VoLTE is at a nascent stage in India right now and only Reliance Jio offers commercial VoLTE services. Operators including Airtel, Vodafone India and Idea Cellular are trialling VoLTE services, with an expected launch by the end of this year. Based on the experience from mature LTE markets, we expect operators in India to not differentiate between circuit-switched (CS) voice, VoIP and VoLTE as part of their plans through a seamless integration of the three technologies.
How do you see 4G ecosystem evolving in the next few years? What will be the key emerging trends?
Thanks to Reliance Jio, the 4G ecosystem is evolving very fast in India. We see the price of mobile devices falling, average subscriber data usage increasing, growing usage of applications, and increasing video content getting delivered/viewed over the internet. These trends are driving the growth of 4G adoption in India. With the increased availability of mobile bandwidth at an affordable price, the adoption of cloud and mobility is gaining steam in the country. The synergy created by reliable connectivity, cloud adoption, increased mobility application and other emerging technologies like IoT and analytics are bringing in tremendous digital transformation across industries, thereby in fundamentally changing our business as well as our personal life.
The 4G ecosystem is still at a nascent stage of development. It goes beyond 4G enabled handsets and data services to include M2M services, IoT, analytics, robotics, artificial intelligence, augmented/virtual reality and machine learning. The digitisation drive in India and government initiatives like Digital India, Smart Cities and e-governance will drive the 4G ecosystem. The rising use of digital content, video, games, customised services, localised content and e-commerce are the other emerging trends of high adoption of 4G services. Cybersecurity and privacy are major concerns with the rising use of online services.

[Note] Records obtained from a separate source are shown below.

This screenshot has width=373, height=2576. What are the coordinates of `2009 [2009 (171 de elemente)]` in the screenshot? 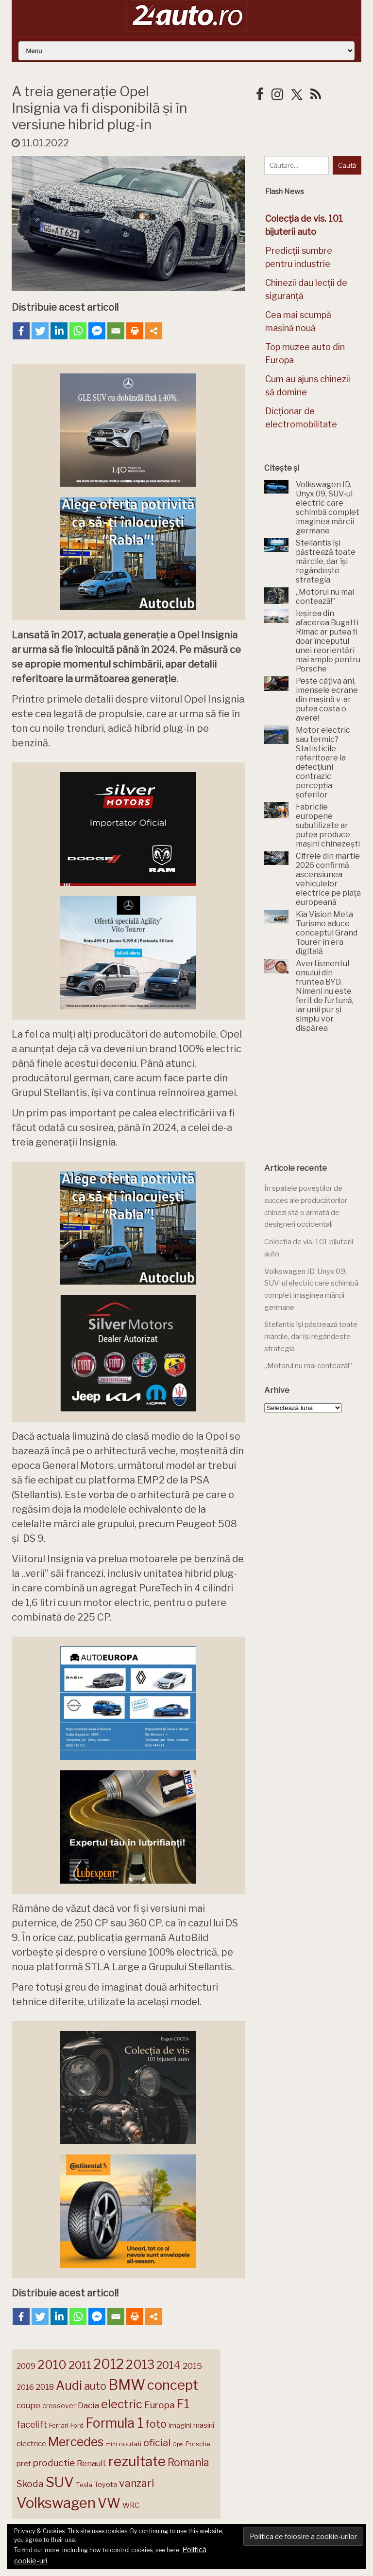 It's located at (26, 2366).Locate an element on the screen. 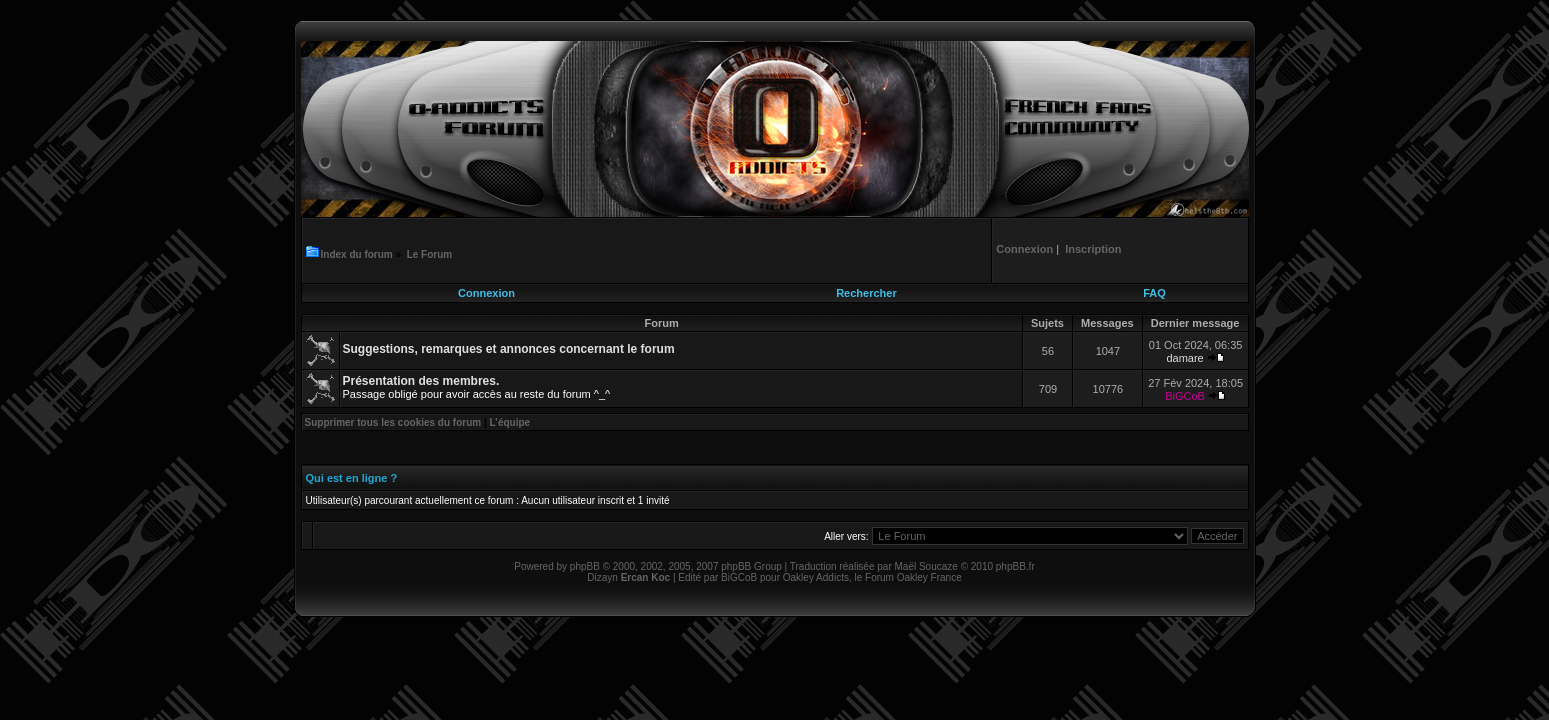 The image size is (1549, 720). Maël Soucaze is located at coordinates (925, 566).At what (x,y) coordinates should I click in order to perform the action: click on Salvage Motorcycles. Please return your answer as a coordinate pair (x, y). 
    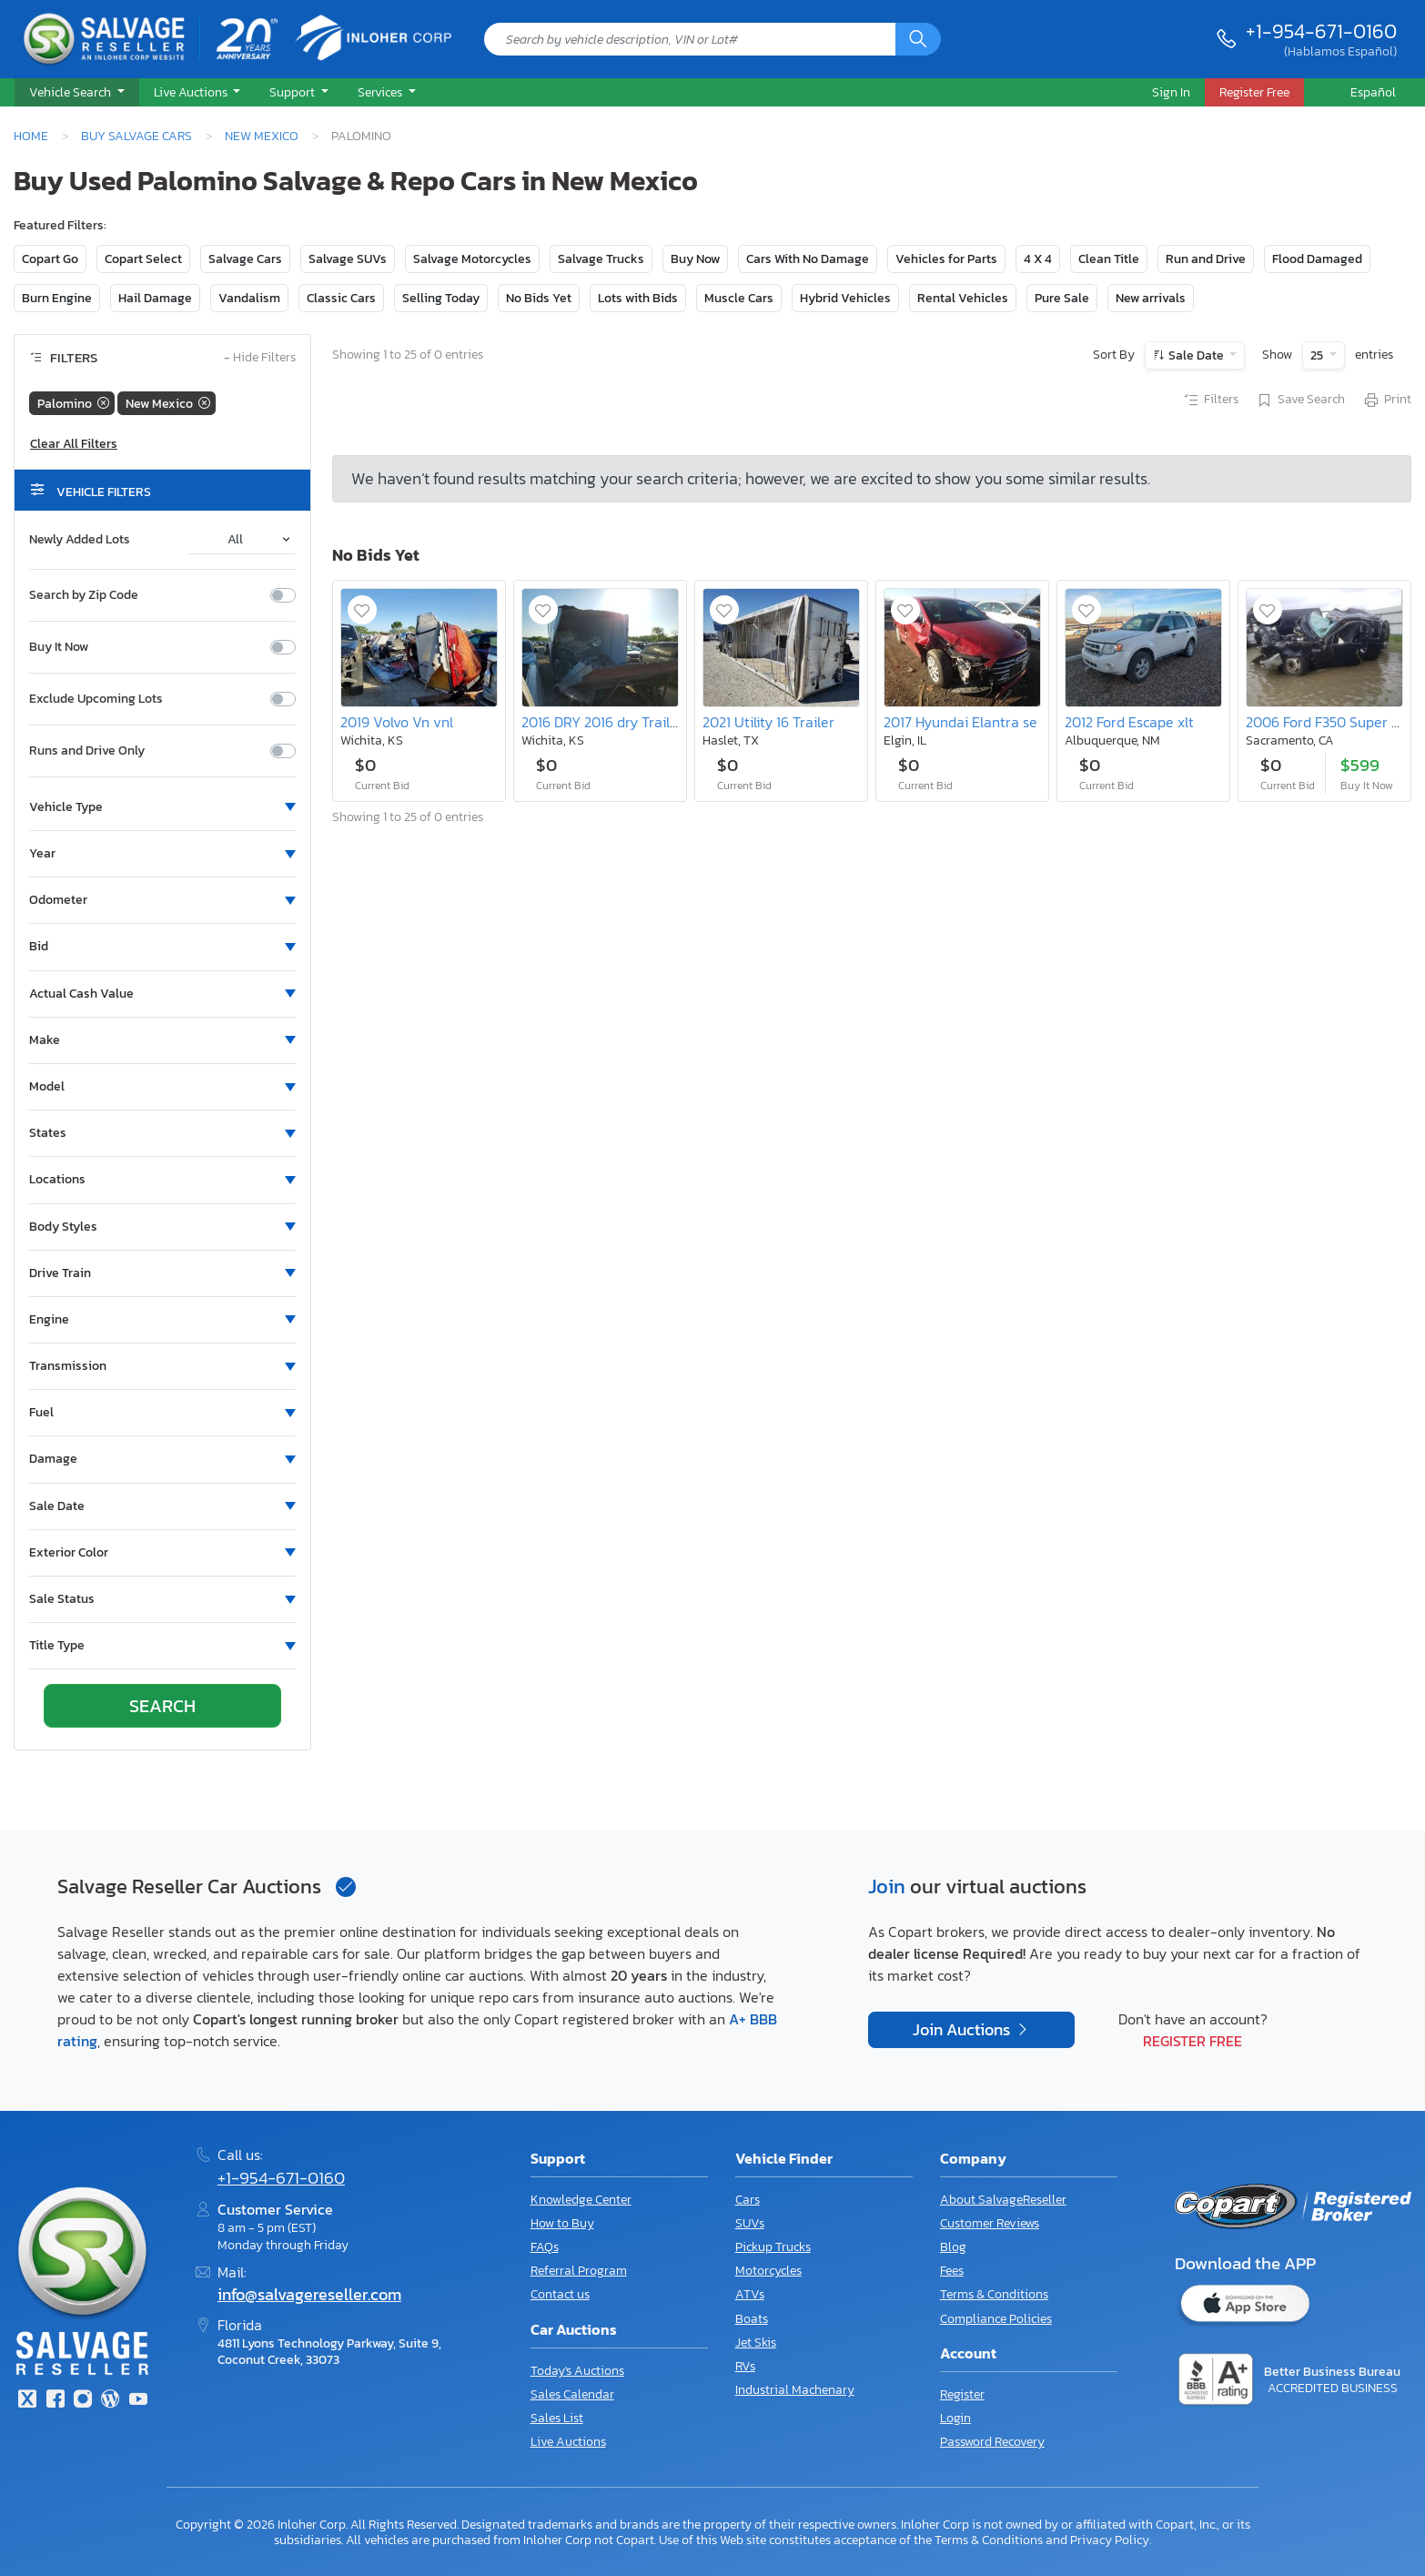
    Looking at the image, I should click on (472, 259).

The 4G ecosystem in India has been improving rapidly. In terms of 4G devices, affordability has been increasing at a fast pace with the mass adoption of 4G globally, which has led to a decline in 4G handset prices. As per the recent quarter data, ~80 per cent of smartphone shipments in India are 4G-enabled. Local manufacturing, besides a push from the government’s “Make in India” initiative and a vibrant ecosystem will further improve the affordability. 4G coverage has already been improving in the urban areas and with the expected availability of 700 MHz in the near future, operators could increase their rural coverage – which will lead to mass adoption of 4G.
From a data tariff perspective, tariffs have already reduced drastically over the past one year and there is not much headroom for tariffs to reduce further in the next few years. Operators are in fact offering unlimited data plans which are going to increase 4G traffic from the premium segment. Finally, lack of relevant content including Hindi and multi-lingual regional content is an issue. But with the entry of multiple OTT players, especially domestic and global OTT video players, and each investing significantly in original India-specific content, are expected to fill the content gap in the Indian market.